Sunday, July 08, 2012

Pakistan In Tumult


So tumultuous what’s happening now in Pakistan. I had been monitoring the events there on cable news for some days now albeit flippantly and unevenly for my mind is so occupied with some important things. There were the lawyers in glib black suits carrying placards in protest of General Pervez Musharraf’s re-election to office last October 3. And then there was the very dramatic return of a nation’s once adored daughter—-and could still be by many in Pakistan—- in Benazir Bhutto after 8 long years of self-exile in London, with nearly two hundred marchers accompanying her when a very destructive explosion laid the street march not reaching it’s end, killing 148 people and maiming many more.



On November 3, Gen. Musharraf dissolved the Supreme Court, declared emergency rule and went on to detained about 2,500 lawyers and oppositionists, just when the high court would have decided to nullify Musharraf’s re-election on the ground that he was still the army chief when he had sought the said election.



Now the general disturbance in Pakistan halts into a deceitful silence so pregnant with extreme tumult, like the silence is so heavy and strong, that one could actually smell it. Perhaps, General Musharraf smells this and fear and great anxiousness inures in him that now, he offers to conduct another presidential poll on January next year.

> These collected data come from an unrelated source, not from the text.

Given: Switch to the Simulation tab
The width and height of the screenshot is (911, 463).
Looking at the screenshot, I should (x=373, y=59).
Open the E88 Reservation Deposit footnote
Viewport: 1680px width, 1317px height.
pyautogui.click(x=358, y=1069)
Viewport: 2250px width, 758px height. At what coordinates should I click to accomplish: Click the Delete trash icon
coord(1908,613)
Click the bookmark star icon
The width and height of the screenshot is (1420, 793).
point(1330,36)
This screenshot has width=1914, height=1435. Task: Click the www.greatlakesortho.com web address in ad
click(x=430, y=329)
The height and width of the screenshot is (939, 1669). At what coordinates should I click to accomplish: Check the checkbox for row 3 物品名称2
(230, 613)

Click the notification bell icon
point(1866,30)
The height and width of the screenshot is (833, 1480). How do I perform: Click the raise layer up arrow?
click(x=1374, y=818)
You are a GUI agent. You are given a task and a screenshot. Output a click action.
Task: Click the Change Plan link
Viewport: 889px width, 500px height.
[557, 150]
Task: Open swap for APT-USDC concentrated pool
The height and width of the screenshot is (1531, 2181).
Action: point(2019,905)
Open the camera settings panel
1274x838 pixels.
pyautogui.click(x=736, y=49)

But Benazir Bhutto’s camp does not trust anything coming from General Pervez and even with the offer of passing administration to a caretaker government pending the January election, Bhutto is primed to boycott the said polls.



What does Bhutto really wants? There’s an offer for the holding of snap polls on January. There would be a caretaker government that should oversee fairness in the election process.



Apparently, Bhutto wants none other than Musharraf’s resignation from office, which at this time seems like a high demand, a very high demand in fact.



Maybe there’s a middle point to all this. But even U.S. Deputy Secretary John Negroponte is so hard-pressed to find one.



In a situation as tumultuous as this, a middle point is always the hardest thing to find.